Channel9.id – Jakarta. Perserikatan Bangsa-Bangsa (PBB) mengonfirmasi dua prajurit TNI gugur dalam insiden serangan yang menyasar konvoi kendaraan United Nations Interim Force in Lebanon (UNIFIL) di Lebanon selatan.
Dalam pernyataan resminya, PBB menyebut kedua prajurit tersebut tewas akibat ledakan di dekat Bani Hayyan. Insiden ini masih dalam penyelidikan.
“Ini adalah dua insiden terpisah dan kami sedang menyelidikinya sebagai dua kejadian berbeda,” kata juru bicara UNIFIL, Kandice Ardiel, seperti dikutip dari Reuters, Selasa (31/3/2026).
Ledakan yang belum diketahui sumbernya itu terjadi pada Senin (30/3) dan menghancurkan kendaraan UNIFIL di wilayah tersebut.
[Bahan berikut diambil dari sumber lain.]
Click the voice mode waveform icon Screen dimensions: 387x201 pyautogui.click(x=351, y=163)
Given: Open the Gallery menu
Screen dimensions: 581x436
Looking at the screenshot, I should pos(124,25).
Di sisi lain, militer Israel menyatakan telah menerima laporan mengenai insiden tersebut dan tengah melakukan peninjauan untuk memastikan penyebabnya, termasuk kemungkinan keterlibatan Hizbullah atau aktivitas militer lainnya.
Sekretaris Jenderal PBB António Guterres menegaskan bahwa serangan terhadap pasukan penjaga perdamaian merupakan pelanggaran serius terhadap hukum humaniter internasional dan dapat dikategorikan sebagai kejahatan perang.
“Kami mengutuk keras insiden yang tidak dapat diterima ini. Pasukan penjaga perdamaian tidak boleh menjadi sasaran,” ujar Kepala Operasi Penjaga Perdamaian PBB, Jean-Pierre Lacroix, dalam keterangan pers.
Sebelumnya, satu prajurit TNI juga dilaporkan gugur pada Minggu (29/3) setelah sebuah proyektil meledak di dekat posisi UNIFIL di wilayah Adchit al-Qusayr, Lebanon selatan. Insiden itu terjadi di tengah eskalasi konflik antara militer Israel dan Hizbullah, dan menyebabkan tiga prajurit TNI lainnya mengalami luka.
Korban berasal dari Yonif 113/Jaya Sakti, Brigade Infanteri 25/Siwah, Kodam Iskandar Muda, Aceh. Prajurit yang gugur bernama Praka Farizal Rhomadhon.
“Berdasarkan laporan dari daerah penugasan, insiden tersebut menimpa prajurit TNI yang tergabung dalam Kompi C UNP 7-1 Satgas Yonmek XXIII-S/UNIFIL,” kata Kapuspen TNI Mayjen Aulia Dwi Narsullah, Senin (30/3).
Pemerintah Indonesia mengecam keras serangan tersebut dan mendesak penyelidikan yang transparan.
“Indonesia mengutuk keras insiden tersebut dan menyerukan penyelidikan yang menyeluruh dan transparan,” tulis Kementerian Luar Negeri (Kemlu) melalui akun X @Kemlu_RI.
Pemerintah juga menyampaikan belasungkawa mendalam atas gugurnya prajurit TNI serta menegaskan kembali kecaman terhadap serangan di Lebanon selatan.
“Indonesia menyerukan kepada semua pihak untuk menghormati kedaulatan dan integritas wilayah Lebanon, menghentikan serangan terhadap warga sipil dan infrastruktur, serta kembali ke jalur dialog dan diplomasi guna mencegah eskalasi lebih lanjut,” demikian pernyataan Kemlu.